Benefits of Microdams in Arid Regions

  1. Water Conservation: By capturing rainwater runoff, microdams help conserve precious water resources, especially in arid regions with limited rainfall.
  2. Improved Soil Moisture: The net and pan system allows rainwater to slowly infiltrate the soil, recharging groundwater and increasing soil moisture levels. This benefits plants and crops during dry periods.
  3. Enhanced Vegetation Growth: With improved water availability, vegetation within the microdam area thrives, promoting biodiversity and providing food and habitat for wildlife.

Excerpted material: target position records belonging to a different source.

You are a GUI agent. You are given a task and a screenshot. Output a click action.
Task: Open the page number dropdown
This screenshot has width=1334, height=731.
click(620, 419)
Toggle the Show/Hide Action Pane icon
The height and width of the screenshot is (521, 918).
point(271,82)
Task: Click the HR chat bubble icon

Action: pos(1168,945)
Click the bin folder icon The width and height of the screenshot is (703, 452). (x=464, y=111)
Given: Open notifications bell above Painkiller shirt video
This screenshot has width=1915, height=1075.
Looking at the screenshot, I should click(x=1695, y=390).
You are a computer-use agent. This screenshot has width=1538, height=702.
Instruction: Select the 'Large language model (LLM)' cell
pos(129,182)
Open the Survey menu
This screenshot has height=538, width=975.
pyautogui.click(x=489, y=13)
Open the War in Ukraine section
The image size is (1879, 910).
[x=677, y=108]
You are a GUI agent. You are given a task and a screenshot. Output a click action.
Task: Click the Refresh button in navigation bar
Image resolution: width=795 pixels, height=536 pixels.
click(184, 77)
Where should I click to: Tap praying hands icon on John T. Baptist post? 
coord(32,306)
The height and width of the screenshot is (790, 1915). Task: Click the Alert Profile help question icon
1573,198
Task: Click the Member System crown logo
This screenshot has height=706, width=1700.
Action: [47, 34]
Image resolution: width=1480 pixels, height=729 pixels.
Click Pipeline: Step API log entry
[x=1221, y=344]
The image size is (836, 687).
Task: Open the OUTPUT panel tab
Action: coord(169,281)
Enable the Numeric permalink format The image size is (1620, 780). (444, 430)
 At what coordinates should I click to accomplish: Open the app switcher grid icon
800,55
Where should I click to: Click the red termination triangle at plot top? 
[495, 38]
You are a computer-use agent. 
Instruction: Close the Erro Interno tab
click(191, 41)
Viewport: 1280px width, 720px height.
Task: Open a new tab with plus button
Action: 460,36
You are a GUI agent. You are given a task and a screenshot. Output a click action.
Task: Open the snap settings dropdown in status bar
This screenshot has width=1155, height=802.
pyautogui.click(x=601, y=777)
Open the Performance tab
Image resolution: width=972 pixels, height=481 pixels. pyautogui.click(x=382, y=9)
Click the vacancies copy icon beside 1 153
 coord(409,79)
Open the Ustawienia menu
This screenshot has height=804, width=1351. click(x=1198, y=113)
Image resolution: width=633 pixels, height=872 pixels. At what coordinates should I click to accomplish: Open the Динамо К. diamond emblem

  4. Erosion Control: Microdams reduce soil erosion by slowing down and trapping water, preventing it from carrying away topsoil and nutrients.
  5. Sustainable Agriculture: In arid regions where conventional agriculture can be challenging, microdams may help to provide a reliable and sustainable water source for small-scale farming and gardening.
  6. Microclimate Creation: The vegetation in and around the microdam area creates a microclimate that is more favorable for plant growth, resulting in a green oasis amidst arid surroundings.
  7. Flood Mitigation: During heavy rainfall, microdams can help control runoff and prevent flooding downstream by storing excess water.
  8. Groundwater Recharge: As rainwater infiltrates the soil within the microdam area, it contributes to recharging the groundwater, which can be vital for maintaining well levels and other water sources.

Microdams are an excellent example of how permaculture principles can be applied to create sustainable solutions for water management in arid regions. They demonstrate the power of working with nature to conserve water, enhance soil health, and foster ecological resilience in challenging environments.